• **Task directions**: Return the lines of the listing verbatim, starting at the line that contains "has width=482, height=362." and ending with the line that contains "point(211,221)", both included.

[start]

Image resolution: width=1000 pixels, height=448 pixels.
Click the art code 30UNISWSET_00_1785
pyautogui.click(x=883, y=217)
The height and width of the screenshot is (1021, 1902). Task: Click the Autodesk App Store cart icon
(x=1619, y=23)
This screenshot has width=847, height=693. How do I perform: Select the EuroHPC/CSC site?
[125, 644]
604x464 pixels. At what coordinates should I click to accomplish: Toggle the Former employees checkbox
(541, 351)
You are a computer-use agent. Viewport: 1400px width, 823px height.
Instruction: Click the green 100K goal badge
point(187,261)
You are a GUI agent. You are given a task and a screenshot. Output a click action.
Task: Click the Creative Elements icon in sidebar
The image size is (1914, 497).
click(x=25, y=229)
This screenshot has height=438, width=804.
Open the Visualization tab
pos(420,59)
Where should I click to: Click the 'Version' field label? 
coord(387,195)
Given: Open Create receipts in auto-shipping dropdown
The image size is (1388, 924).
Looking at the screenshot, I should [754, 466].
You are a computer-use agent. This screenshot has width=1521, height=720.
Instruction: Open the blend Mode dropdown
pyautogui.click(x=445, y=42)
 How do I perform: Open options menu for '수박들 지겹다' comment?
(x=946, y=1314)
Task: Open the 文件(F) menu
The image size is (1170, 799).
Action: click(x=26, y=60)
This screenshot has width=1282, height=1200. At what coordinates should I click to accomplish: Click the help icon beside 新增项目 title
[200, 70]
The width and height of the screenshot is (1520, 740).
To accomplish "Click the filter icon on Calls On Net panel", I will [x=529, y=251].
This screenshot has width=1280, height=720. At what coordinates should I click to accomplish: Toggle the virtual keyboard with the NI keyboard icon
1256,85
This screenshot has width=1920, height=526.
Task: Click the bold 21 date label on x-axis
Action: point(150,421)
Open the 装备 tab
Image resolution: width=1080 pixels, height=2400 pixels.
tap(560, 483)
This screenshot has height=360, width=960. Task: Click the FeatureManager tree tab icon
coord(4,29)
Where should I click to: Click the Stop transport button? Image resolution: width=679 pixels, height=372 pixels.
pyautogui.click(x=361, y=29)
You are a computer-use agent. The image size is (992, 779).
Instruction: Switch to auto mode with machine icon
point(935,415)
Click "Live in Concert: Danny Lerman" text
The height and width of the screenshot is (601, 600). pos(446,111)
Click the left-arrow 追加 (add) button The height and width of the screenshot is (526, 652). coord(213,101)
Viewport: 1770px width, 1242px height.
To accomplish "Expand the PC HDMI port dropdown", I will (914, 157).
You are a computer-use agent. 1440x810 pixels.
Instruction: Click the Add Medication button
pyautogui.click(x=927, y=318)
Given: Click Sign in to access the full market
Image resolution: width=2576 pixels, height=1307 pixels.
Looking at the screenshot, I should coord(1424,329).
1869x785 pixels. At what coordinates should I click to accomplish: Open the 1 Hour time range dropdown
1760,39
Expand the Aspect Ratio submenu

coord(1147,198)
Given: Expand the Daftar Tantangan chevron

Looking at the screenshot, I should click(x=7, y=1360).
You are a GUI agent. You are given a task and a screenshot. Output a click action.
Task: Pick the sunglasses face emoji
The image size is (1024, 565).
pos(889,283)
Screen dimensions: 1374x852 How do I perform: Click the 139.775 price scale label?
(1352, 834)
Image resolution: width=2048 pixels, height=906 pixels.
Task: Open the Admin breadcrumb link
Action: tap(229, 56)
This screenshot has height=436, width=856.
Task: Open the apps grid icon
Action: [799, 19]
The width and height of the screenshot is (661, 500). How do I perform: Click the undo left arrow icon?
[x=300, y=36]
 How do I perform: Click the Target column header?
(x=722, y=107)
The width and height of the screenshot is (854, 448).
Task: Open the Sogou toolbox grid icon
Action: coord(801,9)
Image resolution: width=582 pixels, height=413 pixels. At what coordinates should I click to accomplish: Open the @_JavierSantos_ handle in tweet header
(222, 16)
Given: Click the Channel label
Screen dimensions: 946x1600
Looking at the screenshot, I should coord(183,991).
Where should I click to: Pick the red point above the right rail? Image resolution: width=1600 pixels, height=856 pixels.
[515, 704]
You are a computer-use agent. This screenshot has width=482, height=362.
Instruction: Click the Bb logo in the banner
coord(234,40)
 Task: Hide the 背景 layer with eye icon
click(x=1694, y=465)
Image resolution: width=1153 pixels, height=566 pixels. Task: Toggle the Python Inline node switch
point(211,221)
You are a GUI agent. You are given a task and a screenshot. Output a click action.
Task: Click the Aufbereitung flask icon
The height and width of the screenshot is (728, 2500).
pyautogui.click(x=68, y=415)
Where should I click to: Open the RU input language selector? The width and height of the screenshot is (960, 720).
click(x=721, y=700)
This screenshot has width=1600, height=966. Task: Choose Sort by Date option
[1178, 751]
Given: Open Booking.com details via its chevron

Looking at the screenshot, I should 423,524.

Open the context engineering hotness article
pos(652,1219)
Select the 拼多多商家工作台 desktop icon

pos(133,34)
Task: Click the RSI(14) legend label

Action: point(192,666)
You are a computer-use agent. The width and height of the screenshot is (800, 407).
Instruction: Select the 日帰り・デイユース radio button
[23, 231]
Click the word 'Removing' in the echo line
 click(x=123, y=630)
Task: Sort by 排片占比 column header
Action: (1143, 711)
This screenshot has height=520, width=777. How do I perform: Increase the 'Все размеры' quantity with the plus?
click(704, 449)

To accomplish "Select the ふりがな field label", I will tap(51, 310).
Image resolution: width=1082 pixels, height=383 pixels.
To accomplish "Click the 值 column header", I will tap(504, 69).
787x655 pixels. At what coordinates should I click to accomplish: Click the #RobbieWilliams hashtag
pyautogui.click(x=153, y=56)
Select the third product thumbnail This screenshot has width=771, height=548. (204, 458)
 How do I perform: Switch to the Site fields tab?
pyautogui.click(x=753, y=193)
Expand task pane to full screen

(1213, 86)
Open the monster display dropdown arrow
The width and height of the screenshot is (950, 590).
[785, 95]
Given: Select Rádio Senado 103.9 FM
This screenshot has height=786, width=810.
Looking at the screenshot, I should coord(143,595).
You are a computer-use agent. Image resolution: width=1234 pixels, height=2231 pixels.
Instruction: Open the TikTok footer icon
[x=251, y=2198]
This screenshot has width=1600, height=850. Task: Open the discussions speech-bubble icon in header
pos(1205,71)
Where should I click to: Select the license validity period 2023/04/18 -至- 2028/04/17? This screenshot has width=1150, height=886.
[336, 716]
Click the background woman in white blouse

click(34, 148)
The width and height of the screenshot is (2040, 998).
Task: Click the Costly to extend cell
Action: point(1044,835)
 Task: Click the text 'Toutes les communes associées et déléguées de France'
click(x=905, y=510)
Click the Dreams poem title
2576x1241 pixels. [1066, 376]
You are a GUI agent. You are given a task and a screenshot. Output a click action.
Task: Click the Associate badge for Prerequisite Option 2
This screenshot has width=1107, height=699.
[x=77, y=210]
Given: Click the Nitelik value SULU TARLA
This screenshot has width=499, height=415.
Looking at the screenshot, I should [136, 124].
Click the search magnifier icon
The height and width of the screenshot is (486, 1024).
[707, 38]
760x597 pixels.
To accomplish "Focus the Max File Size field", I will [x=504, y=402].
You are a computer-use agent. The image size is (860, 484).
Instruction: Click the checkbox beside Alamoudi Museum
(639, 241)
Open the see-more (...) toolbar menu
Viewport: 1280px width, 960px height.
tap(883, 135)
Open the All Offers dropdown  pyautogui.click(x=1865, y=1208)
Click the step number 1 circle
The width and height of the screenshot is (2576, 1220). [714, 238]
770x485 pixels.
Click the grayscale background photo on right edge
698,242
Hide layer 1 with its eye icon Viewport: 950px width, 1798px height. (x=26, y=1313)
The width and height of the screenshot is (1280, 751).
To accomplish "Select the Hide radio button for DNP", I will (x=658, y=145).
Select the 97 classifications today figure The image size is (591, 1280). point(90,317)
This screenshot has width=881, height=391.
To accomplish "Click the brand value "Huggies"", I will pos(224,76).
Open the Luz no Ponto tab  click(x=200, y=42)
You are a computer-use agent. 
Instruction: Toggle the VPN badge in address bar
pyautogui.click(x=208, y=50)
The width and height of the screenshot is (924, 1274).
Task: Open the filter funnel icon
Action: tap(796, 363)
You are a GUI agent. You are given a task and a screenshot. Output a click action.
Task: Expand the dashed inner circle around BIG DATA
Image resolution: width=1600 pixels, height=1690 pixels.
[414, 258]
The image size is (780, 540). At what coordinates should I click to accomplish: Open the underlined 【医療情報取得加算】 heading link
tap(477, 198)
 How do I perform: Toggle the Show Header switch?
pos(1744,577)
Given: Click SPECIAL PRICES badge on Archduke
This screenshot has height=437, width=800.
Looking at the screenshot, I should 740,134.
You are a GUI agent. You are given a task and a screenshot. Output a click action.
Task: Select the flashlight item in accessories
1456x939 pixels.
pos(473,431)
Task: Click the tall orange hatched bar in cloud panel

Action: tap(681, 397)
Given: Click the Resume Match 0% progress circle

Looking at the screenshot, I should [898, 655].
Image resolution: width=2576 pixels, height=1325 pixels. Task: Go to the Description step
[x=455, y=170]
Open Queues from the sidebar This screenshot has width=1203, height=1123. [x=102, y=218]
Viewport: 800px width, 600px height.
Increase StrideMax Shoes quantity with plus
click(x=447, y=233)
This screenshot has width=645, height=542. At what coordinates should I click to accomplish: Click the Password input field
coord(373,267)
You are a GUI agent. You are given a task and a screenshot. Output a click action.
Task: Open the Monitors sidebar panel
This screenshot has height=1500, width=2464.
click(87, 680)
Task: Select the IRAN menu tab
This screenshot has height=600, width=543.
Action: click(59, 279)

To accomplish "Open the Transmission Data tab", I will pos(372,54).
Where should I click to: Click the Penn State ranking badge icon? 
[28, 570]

[end]

• **Final result**:
You are a computer-use agent. This screenshot has width=482, height=362.
Instruction: Click the Bb logo in the banner
coord(234,40)
 Task: Hide the 背景 layer with eye icon
click(x=1694, y=465)
Image resolution: width=1153 pixels, height=566 pixels. Task: Toggle the Python Inline node switch
point(211,221)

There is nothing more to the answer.